This blog entry is a behind-the-scenes analysis of the travel video I published on Youtube a couple days ago and a hindsight look at the things I think I did well, the things that went awry, and everything in between.
For reference, everything was shot on either my Yi 4K+ Action Camera or cell phone camera footage I scraped together. In total, the entire project took me about ~30 hours to complete, the first 10 of which were spent learning the ins/outs of editing in Adobe Premiere.
I’ve always had a secret interest in film composition and going to Las Vegas to celebrate my friend’s birthday gave me an opportunity to explore it. Looking back, I wasn’t satisfied with how this video turned out. From the footage that I had shot to the specific cuts that I used, I think there was a lot of room for improvement and I certainly made a lot of mistakes putting it together.
To be fair, I sort of went into this kind of blind. I didn’t have a specific goal or end product in mind, just that I wanted to create a video reflecting my time in Las Vegas. Because of this and the fact that I was shooting everything handheld, 90% of the footage I ended up with became unusable. Here were some of the problems I came across during my edit:
Honestly, most of the trouble I ran into could’ve been fixed if I had just planned my shots! Planning in advance would’ve allowed me to think about the moments I wanted to highlight, the lighting and angles of every shot, and with a steady hand (or a gimbal), it would’ve made for a less frustrating edit. Having a clear vision going in was definitely the biggest takeaway from this experience.
Despite all the hiccups in post, there were definitely certain aspects of the edit that I think I did well in (for a first attempt anyway). On top of that list would be custom transitions.
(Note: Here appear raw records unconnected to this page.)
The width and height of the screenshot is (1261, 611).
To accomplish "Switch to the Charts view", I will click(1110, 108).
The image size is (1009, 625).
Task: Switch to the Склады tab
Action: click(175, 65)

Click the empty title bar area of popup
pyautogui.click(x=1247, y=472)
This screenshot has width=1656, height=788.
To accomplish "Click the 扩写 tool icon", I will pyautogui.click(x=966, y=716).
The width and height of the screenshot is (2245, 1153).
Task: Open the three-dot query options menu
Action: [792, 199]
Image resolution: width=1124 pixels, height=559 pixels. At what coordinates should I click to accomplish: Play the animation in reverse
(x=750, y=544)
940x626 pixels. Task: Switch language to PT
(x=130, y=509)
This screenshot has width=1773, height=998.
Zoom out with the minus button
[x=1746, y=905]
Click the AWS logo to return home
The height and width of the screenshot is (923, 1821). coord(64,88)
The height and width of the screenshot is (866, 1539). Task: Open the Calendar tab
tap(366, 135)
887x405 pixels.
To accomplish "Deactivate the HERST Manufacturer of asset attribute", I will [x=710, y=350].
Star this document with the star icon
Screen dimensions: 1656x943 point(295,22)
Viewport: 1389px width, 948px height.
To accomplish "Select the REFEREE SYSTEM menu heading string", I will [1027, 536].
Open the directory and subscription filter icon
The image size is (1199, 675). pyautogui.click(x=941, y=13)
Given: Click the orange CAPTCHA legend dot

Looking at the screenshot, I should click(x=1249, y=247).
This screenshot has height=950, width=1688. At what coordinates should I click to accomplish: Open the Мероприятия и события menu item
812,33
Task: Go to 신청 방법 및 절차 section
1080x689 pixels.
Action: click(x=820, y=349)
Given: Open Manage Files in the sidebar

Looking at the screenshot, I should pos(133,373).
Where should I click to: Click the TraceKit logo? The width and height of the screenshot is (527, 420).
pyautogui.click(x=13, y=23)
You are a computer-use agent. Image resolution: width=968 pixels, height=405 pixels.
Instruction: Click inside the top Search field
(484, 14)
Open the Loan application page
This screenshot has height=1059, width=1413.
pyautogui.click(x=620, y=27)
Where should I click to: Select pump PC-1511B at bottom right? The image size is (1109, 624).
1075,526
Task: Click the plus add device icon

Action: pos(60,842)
Piecing together the footage in my timeline, I was initially transitioning from one scene to the next with a simple cut. Although effective, it quickly became jarring to watch, especially with scenes cutting from standstill shots to ones with motion. Custom transitions like zooms, wipes, and blurs helped alleviate this problem by adding motion in between the cuts making them appear more seamless and also gave a stylistic flair to the edit. It also additionally helped detract from the inherent shakiness in the footage.
Color grading was another aspect of the final cut I think I managed to do a decent job in. I initially had shot everything in a flat color profile because I had wanted the flexibility to adjust the style of the video in post, but had no sense of direction on the aesthetic I was aiming for. I ended up defaulting to the classic orange and teal look that many Hollywood movies mimic today as a baseline for my color grade. Here is an example of the changes the footage went through as I was color correcting and then color grading the flat image:
This ended up working out pretty well and although I didn’t strictly adhere to the baseline profile in other shots, the overall look managed to match the aesthetic I had in mind.
Editing this video was definitely a long and arduous process, but I learned a lot from the experience that I could apply to videos I make going forward!